Supplied text Start Marker
Wildlife Conservation Efforts

Species in news: Great Indian Hornbill


From UPSC perspective, the following things are important :

Prelims level: Hornbill

Mains level: NA

A study based on satellite data has flagged a high rate of deforestation in a major hornbill habitat in Arunachal Pradesh.

Try this PYQ:

Q. In which of the following regions of India are you most likely to come across the ‘Great Indian Hornbill’ in its natural habitat? (CSP 2016)

(a) Sand deserts of northwest India

(b) Higher Himalayas of Jammu and Kashmir

(c) Salt marshes of western Gujarat

(d) Western Ghats

About Great Indian Hornbill

IUCN status: Vulnerable (uplisted from Near Threatened in 2018), CITES: Appendix I

  • The great hornbill (Buceros bicornis) also known as the great Indian hornbill or great pied hornbill, is one of the larger members of the hornbill family.
  • The great hornbill is long-lived, living for nearly 50 years in captivity.
  • It is predominantly fruit-eating, but is an opportunist and preys on small mammals, reptiles and birds.
  • Its impressive size and colour have made it important in many tribal cultures and rituals.
  • A large majority of their population is found in India with a significant proportion in the Western Ghats and the Nilgiris.
  • The nesting grounds of the birds in the Nilgiris North Eastern Range are also believed to support some of their highest densities.
Supplied text End Marker
Data listing Start Marker
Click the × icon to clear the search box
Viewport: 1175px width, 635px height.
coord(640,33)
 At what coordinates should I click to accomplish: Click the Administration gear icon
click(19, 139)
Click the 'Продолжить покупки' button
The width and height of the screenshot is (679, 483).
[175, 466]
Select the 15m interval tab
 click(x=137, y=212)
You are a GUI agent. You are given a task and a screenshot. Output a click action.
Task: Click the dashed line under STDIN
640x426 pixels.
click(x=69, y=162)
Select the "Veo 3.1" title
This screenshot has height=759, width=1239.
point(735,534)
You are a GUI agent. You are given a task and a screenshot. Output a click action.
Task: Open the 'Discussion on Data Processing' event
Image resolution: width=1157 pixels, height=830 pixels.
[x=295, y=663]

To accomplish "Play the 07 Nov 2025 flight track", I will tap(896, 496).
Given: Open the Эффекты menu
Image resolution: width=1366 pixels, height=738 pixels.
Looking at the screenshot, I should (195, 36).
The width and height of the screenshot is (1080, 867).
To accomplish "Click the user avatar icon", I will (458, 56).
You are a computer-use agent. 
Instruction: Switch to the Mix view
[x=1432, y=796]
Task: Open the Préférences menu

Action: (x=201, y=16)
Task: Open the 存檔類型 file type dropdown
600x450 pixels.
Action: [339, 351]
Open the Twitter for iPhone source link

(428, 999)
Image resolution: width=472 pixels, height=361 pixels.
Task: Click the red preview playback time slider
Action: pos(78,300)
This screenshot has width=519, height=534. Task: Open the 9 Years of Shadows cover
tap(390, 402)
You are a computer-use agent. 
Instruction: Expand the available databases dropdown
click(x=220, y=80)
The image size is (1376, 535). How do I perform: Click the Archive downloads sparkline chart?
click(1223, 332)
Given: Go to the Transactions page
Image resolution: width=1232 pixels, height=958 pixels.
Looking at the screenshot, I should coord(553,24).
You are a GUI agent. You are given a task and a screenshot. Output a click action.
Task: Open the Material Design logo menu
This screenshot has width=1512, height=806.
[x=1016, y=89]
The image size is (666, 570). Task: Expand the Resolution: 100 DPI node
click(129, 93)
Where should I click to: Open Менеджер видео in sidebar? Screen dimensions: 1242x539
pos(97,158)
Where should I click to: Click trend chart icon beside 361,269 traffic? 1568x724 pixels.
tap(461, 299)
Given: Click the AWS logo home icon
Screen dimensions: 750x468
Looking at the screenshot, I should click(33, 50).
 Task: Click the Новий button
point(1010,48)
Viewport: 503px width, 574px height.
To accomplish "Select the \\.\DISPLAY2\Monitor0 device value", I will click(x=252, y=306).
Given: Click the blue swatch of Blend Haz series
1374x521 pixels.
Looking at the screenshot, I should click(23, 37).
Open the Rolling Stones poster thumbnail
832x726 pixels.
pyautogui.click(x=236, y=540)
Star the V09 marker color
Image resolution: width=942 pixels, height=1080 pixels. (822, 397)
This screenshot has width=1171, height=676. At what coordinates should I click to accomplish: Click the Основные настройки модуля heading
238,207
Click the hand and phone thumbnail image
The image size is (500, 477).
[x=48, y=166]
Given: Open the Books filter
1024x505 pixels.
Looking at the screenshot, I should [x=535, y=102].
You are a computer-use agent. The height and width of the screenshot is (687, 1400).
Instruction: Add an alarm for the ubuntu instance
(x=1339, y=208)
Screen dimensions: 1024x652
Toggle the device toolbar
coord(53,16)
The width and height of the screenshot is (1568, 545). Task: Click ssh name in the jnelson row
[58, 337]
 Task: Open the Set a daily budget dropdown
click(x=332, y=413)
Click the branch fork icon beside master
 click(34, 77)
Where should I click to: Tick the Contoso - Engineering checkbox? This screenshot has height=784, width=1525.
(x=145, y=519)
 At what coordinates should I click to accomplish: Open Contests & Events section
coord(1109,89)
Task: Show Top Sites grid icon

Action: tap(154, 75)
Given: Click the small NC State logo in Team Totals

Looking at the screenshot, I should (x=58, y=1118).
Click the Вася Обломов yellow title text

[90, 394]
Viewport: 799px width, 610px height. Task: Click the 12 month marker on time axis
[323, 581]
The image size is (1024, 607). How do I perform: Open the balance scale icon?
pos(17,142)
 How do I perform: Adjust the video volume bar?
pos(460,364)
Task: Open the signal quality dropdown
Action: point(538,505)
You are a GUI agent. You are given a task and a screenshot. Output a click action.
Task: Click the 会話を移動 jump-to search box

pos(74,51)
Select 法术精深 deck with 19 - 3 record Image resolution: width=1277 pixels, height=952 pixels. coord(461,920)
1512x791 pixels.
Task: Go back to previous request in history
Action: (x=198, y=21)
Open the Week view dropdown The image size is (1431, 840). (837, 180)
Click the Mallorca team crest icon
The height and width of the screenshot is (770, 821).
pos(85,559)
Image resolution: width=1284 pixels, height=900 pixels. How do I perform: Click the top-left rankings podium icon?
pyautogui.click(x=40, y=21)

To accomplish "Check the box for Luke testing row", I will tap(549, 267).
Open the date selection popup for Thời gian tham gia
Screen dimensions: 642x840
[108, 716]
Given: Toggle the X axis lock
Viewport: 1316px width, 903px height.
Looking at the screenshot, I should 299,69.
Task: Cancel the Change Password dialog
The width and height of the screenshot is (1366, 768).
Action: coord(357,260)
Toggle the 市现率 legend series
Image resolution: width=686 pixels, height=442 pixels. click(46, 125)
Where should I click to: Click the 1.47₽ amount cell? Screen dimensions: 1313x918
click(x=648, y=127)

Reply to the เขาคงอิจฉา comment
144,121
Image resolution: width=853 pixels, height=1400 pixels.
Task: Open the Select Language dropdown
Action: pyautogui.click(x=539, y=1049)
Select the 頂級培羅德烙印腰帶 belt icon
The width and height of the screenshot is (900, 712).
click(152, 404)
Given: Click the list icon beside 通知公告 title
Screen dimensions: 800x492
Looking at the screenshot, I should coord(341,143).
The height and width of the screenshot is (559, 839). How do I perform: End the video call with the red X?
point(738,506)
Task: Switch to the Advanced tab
Data listing End Marker
- **Task list**
**1)** Copy the hornbill text from "From UPSC perspective, the" to "in Arunachal Pradesh.".
**2)** Name every kind of animal the hornbill text says the great hornbill preys on.
The material has no connection to the hornbill text.

- **Written responses**
**1)**
From UPSC perspective, the following things are important :

Prelims level: Hornbill

Mains level: NA

A study based on satellite data has flagged a high rate of deforestation in a major hornbill habitat in Arunachal Pradesh.

**2)** Small mammals, reptiles and birds.